UPM Autonomous Systems Laboratory

The HUMANOBS Project

Humanoids that Learn Socio-Communicative Skills by Observation

2009-2012 / EU FP7 231453

Human communicative skills rely on a complex mixture of social and spatio-temporal perception-action processes. Autonomous virtual agents that interact with people could benefit greatly from socio-communicative skills; endowing them with such skills, however, could mean decades of person-years in manual programming. Enabling the agents to learn these skills is an alternative solution the learning mechanisms for this, however, was also well beyond the state of the art.

Our goal in HUMANOBS was to develop new cognitive architectural principles to allow intelligent agents to learn socio-communicative skills by observing and imitating people in dynamic social situations on the job. Skill development, in our approach, is a fundamental architectural feature: Learning happens through unique architectural constructs specified by developers, coupled with the ability of the architecture to automatically reconfigure itself to accommodate new skills through observation.

As an appropriate and challenging demonstration the resulting cognitive architecture was used to control a virtual humanoid television host, capable of taking interviews with users and conducting a 10-minute TV program. By observing and imitating humans the TV-host was able to acquire increasingly complex socio-communicative skills; by the end of the project it had reached socio-communicative skills that were low but nevertheless comparable to an average human television show host.

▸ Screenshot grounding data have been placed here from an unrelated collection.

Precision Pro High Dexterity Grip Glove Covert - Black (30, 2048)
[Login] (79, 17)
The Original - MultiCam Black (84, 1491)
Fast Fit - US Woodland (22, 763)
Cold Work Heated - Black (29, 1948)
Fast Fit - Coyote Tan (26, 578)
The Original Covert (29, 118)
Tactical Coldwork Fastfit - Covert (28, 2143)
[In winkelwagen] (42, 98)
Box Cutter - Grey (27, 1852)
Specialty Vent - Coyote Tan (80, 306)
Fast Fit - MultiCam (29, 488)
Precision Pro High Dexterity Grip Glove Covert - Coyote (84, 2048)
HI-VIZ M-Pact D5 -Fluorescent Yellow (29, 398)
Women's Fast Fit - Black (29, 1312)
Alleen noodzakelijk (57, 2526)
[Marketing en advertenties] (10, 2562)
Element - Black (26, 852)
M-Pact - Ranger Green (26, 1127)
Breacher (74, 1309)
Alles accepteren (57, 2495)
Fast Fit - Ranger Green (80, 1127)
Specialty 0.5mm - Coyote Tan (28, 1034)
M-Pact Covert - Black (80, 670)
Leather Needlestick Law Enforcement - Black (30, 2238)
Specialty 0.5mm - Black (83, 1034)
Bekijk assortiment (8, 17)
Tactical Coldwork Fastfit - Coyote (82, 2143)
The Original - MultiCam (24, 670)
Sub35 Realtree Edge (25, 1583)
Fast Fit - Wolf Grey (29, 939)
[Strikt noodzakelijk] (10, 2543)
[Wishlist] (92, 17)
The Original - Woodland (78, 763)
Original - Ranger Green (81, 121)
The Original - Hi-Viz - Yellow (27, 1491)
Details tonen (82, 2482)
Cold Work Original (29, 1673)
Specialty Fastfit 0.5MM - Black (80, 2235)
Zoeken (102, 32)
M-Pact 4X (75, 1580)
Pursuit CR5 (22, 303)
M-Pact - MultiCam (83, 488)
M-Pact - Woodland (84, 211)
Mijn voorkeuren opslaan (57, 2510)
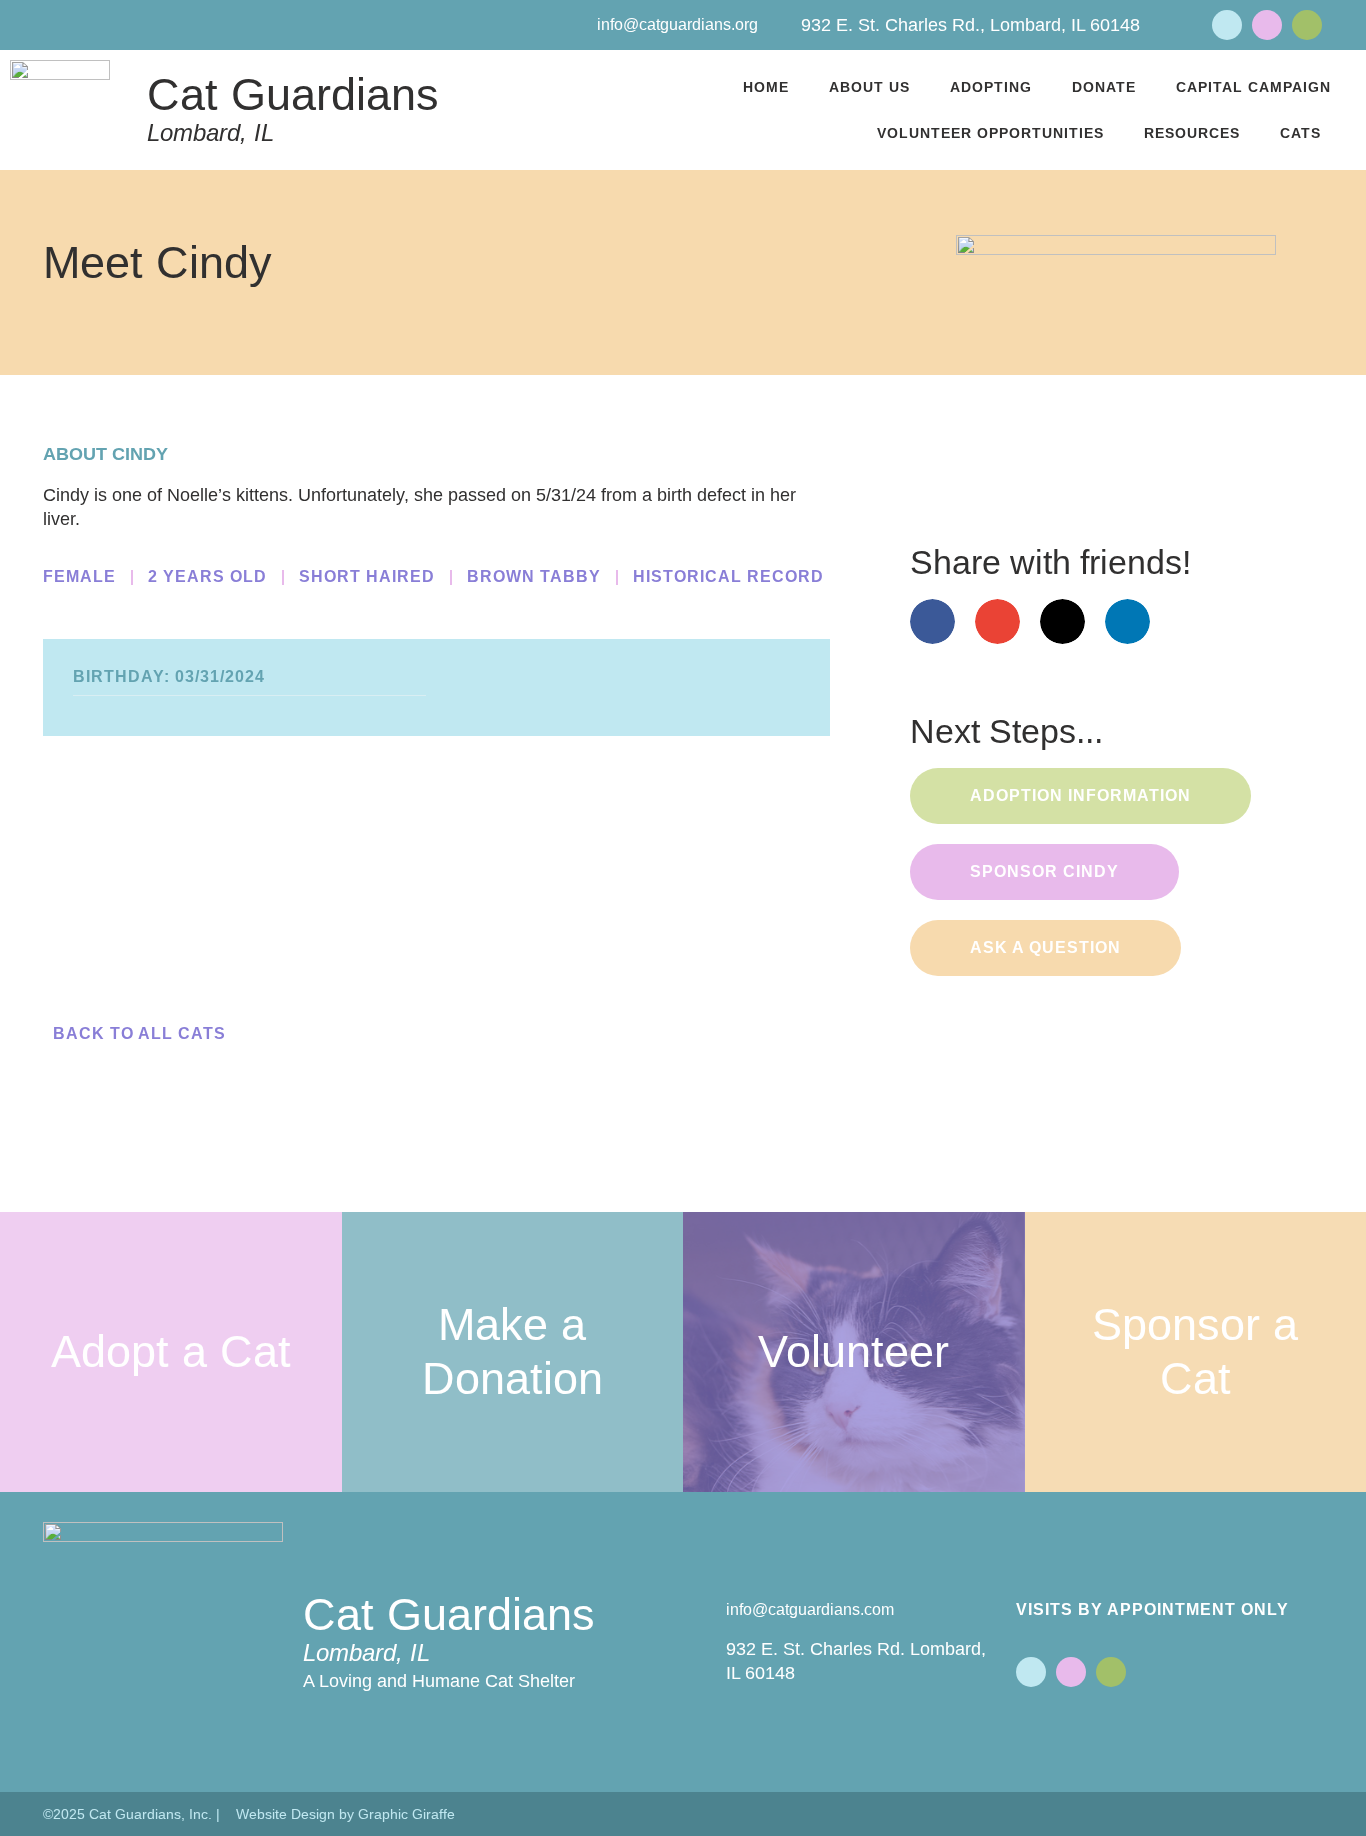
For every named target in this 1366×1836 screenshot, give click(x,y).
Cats (1300, 133)
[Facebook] (1227, 25)
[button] (61, 866)
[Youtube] (1267, 25)
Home (766, 87)
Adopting (991, 87)
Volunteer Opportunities (990, 133)
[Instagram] (1307, 25)
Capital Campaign (1253, 87)
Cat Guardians (293, 94)
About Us (869, 87)
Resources (1192, 133)
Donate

While we initially targeted only socio-communicative skills, we developed the system architecture and imitation learning process in a generic way, so that the principles developed could be applied to other equally complicated tasks.

Within the framework of this project the learning process was supervised by humans; however, our long-term goal is to provide physical agents with full autonomy for learning such multimodal skills in dynamic social and physical situations.

A HUMANOBS scenario: an AI learns socio-communicative skills by observing and imitating people in an interview.

Reference

Autonomous Acquisition of Natural Language. Eric Nivel, Kristinn R. Thórisson, Bas R. Steunebrink, Haris Dindo, Giovanni Pezzulo, Manuel Rodriguez, Carlos Hernandez, Dimitri Ognibene, Jürgen Schmidhuber, Ricardo Sanz, Helgi P. Helgason, Antonio Chella and Gudberg K. Jonsson Proceedings of IADIS International Conference on Intelligent Systems & Agents. Lisbon, Portugal, July 15-17, 2014, 58-66.